Петро, вернув письмо Оксане, спросил:
— Что ты ответила?
— Я ему ответила так, что он больше никогда не напишет. Родненький, почему же ты сердишься?
— Я не сержусь.
— Думаешь, я не чувствую?
Оксана прижалась к нему. Петро тихонько высвободился.
— Но ему хочется в тот же медсанбат, куда тебя забирают, — сказал он с нехорошей усмешкой.
— Петрусь!.. Ну и что же из этого? Неужели ты мне не веришь?
Петро долго молчал, о чем-то раздумывая, хотел рассказать о своем знакомстве с Марией, но решил, что ничего лишнего себе не позволил и не стоит зря огорчать Оксану. Усталым голосом он произнес:
— Я верю тебе…
— Я так и знала! — обрадованно воскликнула Оксана. — Ну его, Романовского! Я вот сказала тебе, теперь на сердце легче.
Больше ни Оксана, ни Петро к этому разговору не возвращались, и только утром, на вокзале, Оксана тихонько, чтобы Иван Остапович не слышал, сказала Петру:
— Я тебе, пожалуй, напрасно о Романовском сказала.
— Почему напрасно?
— Ничего у нас нет и быть не может, а ты будешь думать…
Иван Остапович вдруг вспомнил:
— Я тебе на память ничего не подарил, Петро…
Он снял с себя полевую сумку, переложил бумаги в карманы, повесил ее брату через плечо.
— Носи на здоровье. Тебе, видно, быть командиром, так что пригодится.
Проводник настойчиво предлагал пассажирам занять места, и Петро, подойдя к Оксане, сказал:
— Ну, Оксанка…
Подбородок Оксаны задрожал. Крепясь, она улыбнулась и, не вытирая слез, зашептала:
— Пиши, риднесенький… Пиши, мий любый…
Она стояла на перроне рядом с Иваном Остаповичем и махала рукой, пока поезд не скрылся за виадуком.
II
В первых числах мая Петро, закончив курсы и получив звание младшего лейтенанта, выехал в Ворошиловград.
Возвращение его на фронт совпало с тяжелыми событиями.
В пути случайный попутчик Петра, интендант третьего ранга, едущий из тыла в часть, рассказал о большом контрнаступлении гитлеровцев в районе Изюма и Барвенкова.
Интендант, пожилой, лысый мужчина, непрестанно вытирал большим клетчатым платком шею, затылок и то и дело испуганно поглядывал вверх. Когда в небе не было видно самолетов, он успокаивался и начинал уныло рассуждать о количественном превосходстве нацистов в танках и самолетах, о совершенстве их автоматического оружия и автотранспорта.

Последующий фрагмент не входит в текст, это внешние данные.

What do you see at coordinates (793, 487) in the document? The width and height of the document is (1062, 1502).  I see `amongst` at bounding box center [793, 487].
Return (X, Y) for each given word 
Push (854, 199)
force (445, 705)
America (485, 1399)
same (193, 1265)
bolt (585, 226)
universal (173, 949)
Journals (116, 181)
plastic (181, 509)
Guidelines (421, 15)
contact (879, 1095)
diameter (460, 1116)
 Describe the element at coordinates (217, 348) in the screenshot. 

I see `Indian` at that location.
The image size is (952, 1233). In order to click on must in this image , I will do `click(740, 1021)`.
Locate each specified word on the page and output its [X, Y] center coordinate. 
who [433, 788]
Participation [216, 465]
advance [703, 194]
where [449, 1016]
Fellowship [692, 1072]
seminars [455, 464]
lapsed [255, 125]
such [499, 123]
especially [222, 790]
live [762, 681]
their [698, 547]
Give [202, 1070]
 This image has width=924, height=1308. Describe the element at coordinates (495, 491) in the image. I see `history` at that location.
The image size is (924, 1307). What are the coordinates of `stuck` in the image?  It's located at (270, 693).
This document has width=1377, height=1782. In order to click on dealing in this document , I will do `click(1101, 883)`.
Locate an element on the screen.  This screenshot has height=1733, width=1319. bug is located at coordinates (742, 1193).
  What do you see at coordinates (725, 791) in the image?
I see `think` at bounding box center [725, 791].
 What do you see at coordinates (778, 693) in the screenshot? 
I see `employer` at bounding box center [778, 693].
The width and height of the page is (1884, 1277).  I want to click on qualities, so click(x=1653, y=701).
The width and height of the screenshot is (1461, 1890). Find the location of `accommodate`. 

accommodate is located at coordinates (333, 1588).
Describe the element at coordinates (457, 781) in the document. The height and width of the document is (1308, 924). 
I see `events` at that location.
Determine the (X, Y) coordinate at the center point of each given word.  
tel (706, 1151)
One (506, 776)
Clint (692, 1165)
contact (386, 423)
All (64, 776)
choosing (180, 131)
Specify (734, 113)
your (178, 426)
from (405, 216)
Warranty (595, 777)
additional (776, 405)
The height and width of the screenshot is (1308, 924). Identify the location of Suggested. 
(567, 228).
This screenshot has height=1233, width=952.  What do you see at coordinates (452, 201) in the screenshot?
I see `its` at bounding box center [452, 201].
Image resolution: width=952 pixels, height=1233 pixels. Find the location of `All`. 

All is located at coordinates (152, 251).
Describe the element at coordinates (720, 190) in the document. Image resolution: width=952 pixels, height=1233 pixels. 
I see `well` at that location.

Неопрятный вид интенданта и, главное, его разглагольствования сразу же восстановили Петра против него.
Они сидели у открытой двери теплушки, свесив ноги, и Петро, сдерживая нарастающее раздражение, слушал, как интендант, отдуваясь и посапывая, изрекал:
— Конечно, весна нынче затяжная. Пока грязь да распутица, далеко они не прорвутся… Это им не Европа. А вот подсохнет, ручаться нельзя. За зиму таночков да самолетиков они настрогали.
— Много? — угрюмо спросил солдат, сидевший на корточках за спиной оратора.
— Изюм-барвенковская операция — только начало, — не ответив ему, продолжал интендант. — Боюсь я за — Москву. Очень боюсь.
— Болтаете, извините меня, всякую ерунду, — зло сказал Петро. — Слушать противно. «Боюсь, боюсь…» Валерианки выпейте.
— Верно! — поддержали внутри вагона. — Распустил человек язык…
Интендант обиженно замолчал и на первой же остановке, забрав свой чемодан, сошел.
Через сутки состав прибыл в Ворошиловград, и Петро стал наводить справки о своей дивизии. В военной комендатуре ему сообщили название поселка, где расположился ее штаб. Дежурный помощник коменданта предупредительно сказал:
— Советую подождать с полчасика, младший лейтенант. Будут попутные машины…
Выйдя на привокзальную площадь, Петро увидел толпу возле газетной витрины. Он протиснулся, жадно пробежал глазами последние сообщения. В сводке Информбюро говорилось об оставлении советскими войсками Керченского полуострова и об отражении контратак противника на изюм-барвенковском направлении.